Background
Female breast cancer is currently the most diagnosed cancer in many countries worldwide [
1]. Survivors of breast cancer are the largest population of cancer survivors, numbering more than 3.8 million women as of January 2019 in the United States alone [
2] with > 90% survival after 5 years [
3]. Cancer recurrence is a major health concern in this population, particularly in those with overweight or obesity [
4]. Interventions that reduce recurrence risk are needed. In addition, analyses of underlying molecular mechanisms associated with recurrence-reducing interventions can provide insight into biochemical pathways that mediate cancer risk.
Metformin is the most widely prescribed medication to improve glycemic control in individuals with type 2 diabetes.
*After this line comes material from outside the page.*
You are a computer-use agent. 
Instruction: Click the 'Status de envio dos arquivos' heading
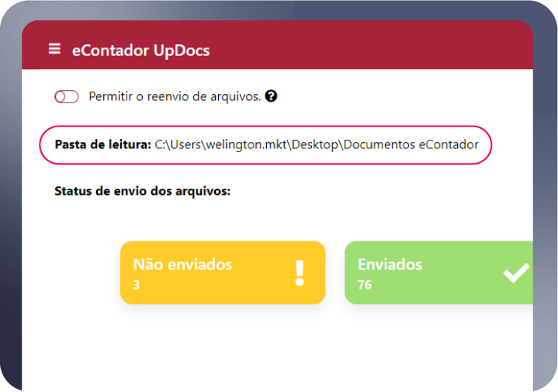point(143,191)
In addition to its glucose lowering effects, metformin use is associated with clinically significant weight loss and improved insulin sensitivity [
5]. Epidemiological studies show that metformin use diminishes cancer occurrence, suggesting that metformin intervention may reduce risk of recurrence in survivors of obesity-related cancers, e.g., breast cancer [
6].
Molecular mechanisms that mediate the metabolic benefits of metformin include inhibition of gluconeogenesis (hepatic and renal) [
7], activation of AMP-activated protein kinase (AMPK) [
8], and inhibition of mitochondrial respiration and glycerophosphate dehydrogenase [
9]. Recent studies demonstrate that additional metabolically beneficial effects of metformin are mediated by the gut, including alterations in enterocytes and microbiota [
10]. However, the mechanisms by which metformin improves metabolic and cancer outcomes are not yet fully understood.
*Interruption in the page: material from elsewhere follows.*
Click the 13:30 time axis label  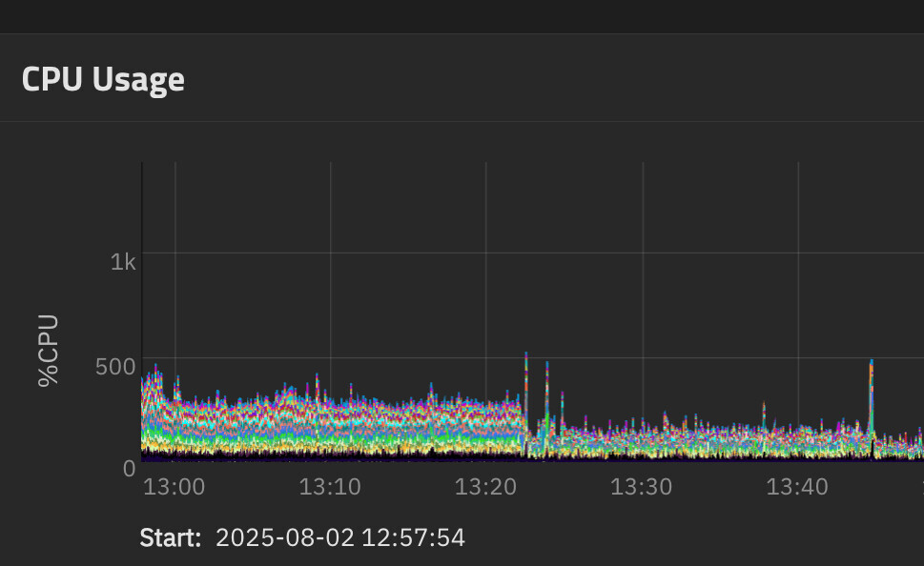(641, 487)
In this study, we employed targeted and untargeted metabolomics approaches to explore metabolites and metabolic pathways associated with metformin treatment in breast cancer survivors. To enhance statistical power, we conducted metabolomic profiling of metformin treatment in plasma samples at baseline and follow-up from two randomized controlled trials, testing the impact of metformin on body weight and the metabolic profile among 373 breast cancer survivors, the Reach for Health Study (US-based) and the MetBreCS study (Italy-based).
Discussion
Our metabolomic analyses, using both targeted and untargeted approaches, revealed previously unreported metabolic pathway alterations as well as several previously reported in preclinical models and humans [
20,
21]. To the best of our knowledge, this study is the first to assess metabolic responses to metformin treatment via metabolomics in breast cancer survivors. Several classes of metabolites were altered following treatment with metformin, including amino acids such as branched-chain amino acids (BCAAs) and their alpha-ketoacid breakdown products, indoles, xanthines, phosphatidylcholines (PCs) and fatty acids.
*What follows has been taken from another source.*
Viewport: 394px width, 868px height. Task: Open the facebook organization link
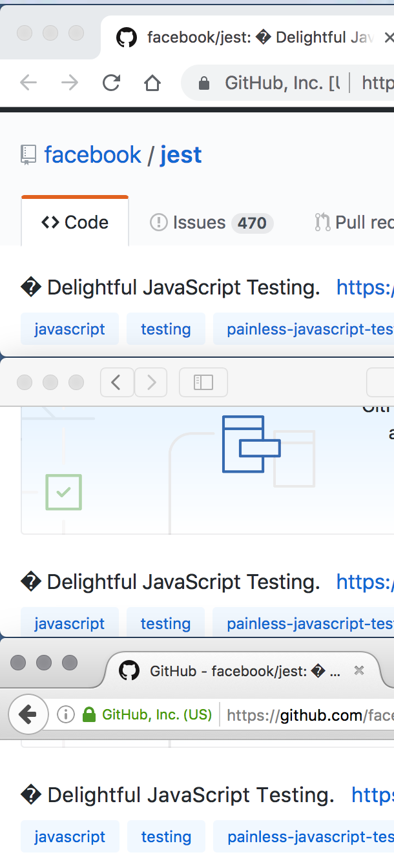(x=92, y=154)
Participants treated with metformin had significantly higher levels of the BCAAs leucine and isoleucine and their alpha-keto acid derivatives (BCKAs; 3- and 4-methyl-2-oxovalerate, PubChem CID 47 and 70, respectively), which paradoxically are associated with type 2 diabetes risk and insulin resistance in most studies of metformin naïve subjects [
22] but not all [
23]. Possible mechanisms underlying our observation include known effects of metformin to decrease the overall activity of mitochondrial BCAA catabolic and oxidative phosphorylation pathways [
24], enhance gene expression of sirtuin-1 (SIRT 1), and precipitate AMP-activated protein kinase (AMPK) signaling [
23]. Metformin is known to decrease the expression of branched-chain amino acid transaminase (BCAT) 2 [
25]. Metformin inhibition of the oxidative phosphorylation pathway complex I results in the accumulation of mitochondrial NADH, which together with elevated NADH generated from fatty acid oxidation in individuals with overweight obesity, negatively feedback on BCAA catabolism at the irreversible, rate-limiting step of BCKA decarboxylation in the mitochondria catalyzed by branched-chain alpha-keto acid dehydrogenase complex (BCKDH) complex. BCKDH has been previously implicated in pro-inflammatory signaling via MAPK [
26] as well as in the tumorigenesis of colorectal cancer [
27]. Overall effects of metformin to decrease BCAT expression and BCKDH activity may explain the significantly elevated levels of leucine, isoleucine, and their BCKA derivatives. These results merit further investigation of the effects of increased BCAA on tumorigenesis and cancer recurrence.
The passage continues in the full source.